▶ _YOUR TASK_: Reproduce, exactly and in full, the records that follow, minus any pictures.

Extracted data entries
*** Block opens ***

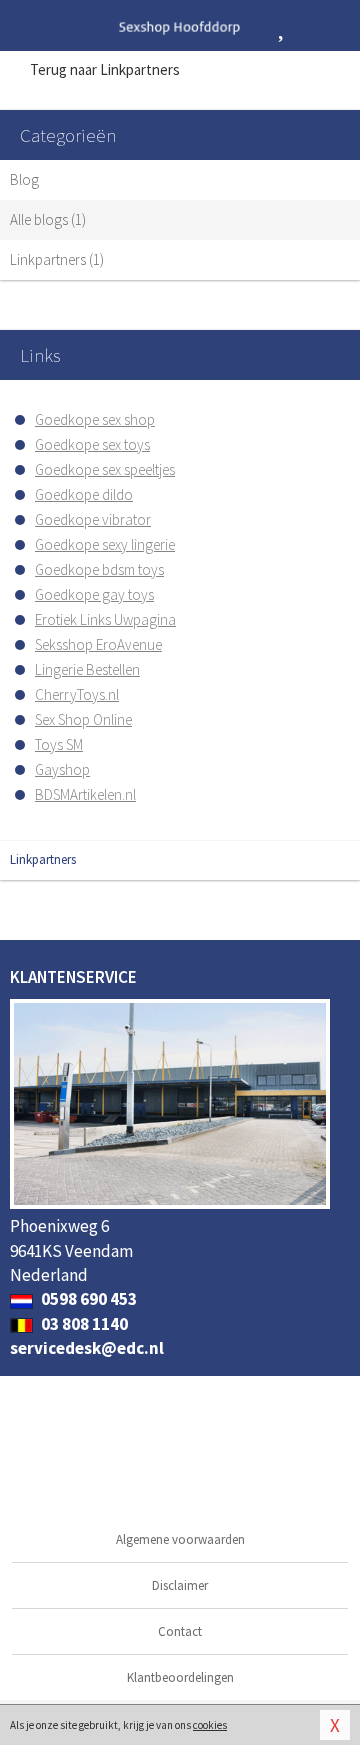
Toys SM (59, 744)
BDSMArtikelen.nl (85, 794)
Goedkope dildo (84, 494)
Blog (24, 179)
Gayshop (62, 769)
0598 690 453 (87, 1299)
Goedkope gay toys (94, 594)
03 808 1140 (83, 1324)
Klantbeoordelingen (180, 1677)
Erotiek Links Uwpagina (105, 619)
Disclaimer (180, 1585)
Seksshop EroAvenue (98, 644)
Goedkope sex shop (95, 419)
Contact (180, 1631)
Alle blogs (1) (48, 219)
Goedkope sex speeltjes (105, 469)
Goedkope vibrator (93, 519)
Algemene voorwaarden (180, 1539)
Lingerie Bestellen (87, 669)
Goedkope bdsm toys (99, 569)
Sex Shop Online (83, 719)
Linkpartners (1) (57, 259)
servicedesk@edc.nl (87, 1348)
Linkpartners (43, 859)
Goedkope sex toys (92, 444)
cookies (210, 1725)
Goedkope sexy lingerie (105, 544)
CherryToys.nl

*** Block closes ***

▶ _EXERCISE ANSWER_:
Toys SM (59, 744)
BDSMArtikelen.nl (85, 794)
Goedkope dildo (84, 494)
Blog (24, 179)
Gayshop (62, 769)
0598 690 453 (87, 1299)
Goedkope gay toys (94, 594)
03 808 1140 (83, 1324)
Klantbeoordelingen (180, 1677)
Erotiek Links Uwpagina (105, 619)
Disclaimer (180, 1585)
Seksshop EroAvenue (98, 644)
Goedkope sex shop (95, 419)
Contact (180, 1631)
Alle blogs (1) (48, 219)
Goedkope sex speeltjes (105, 469)
Goedkope vibrator (93, 519)
Algemene voorwaarden (180, 1539)
Lingerie Bestellen (87, 669)
Goedkope bdsm toys (99, 569)
Sex Shop Online (83, 719)
Linkpartners (1) (57, 259)
servicedesk@edc.nl (87, 1348)
Linkpartners (43, 859)
Goedkope sex toys (92, 444)
cookies (210, 1725)
Goedkope sexy lingerie (105, 544)
CherryToys.nl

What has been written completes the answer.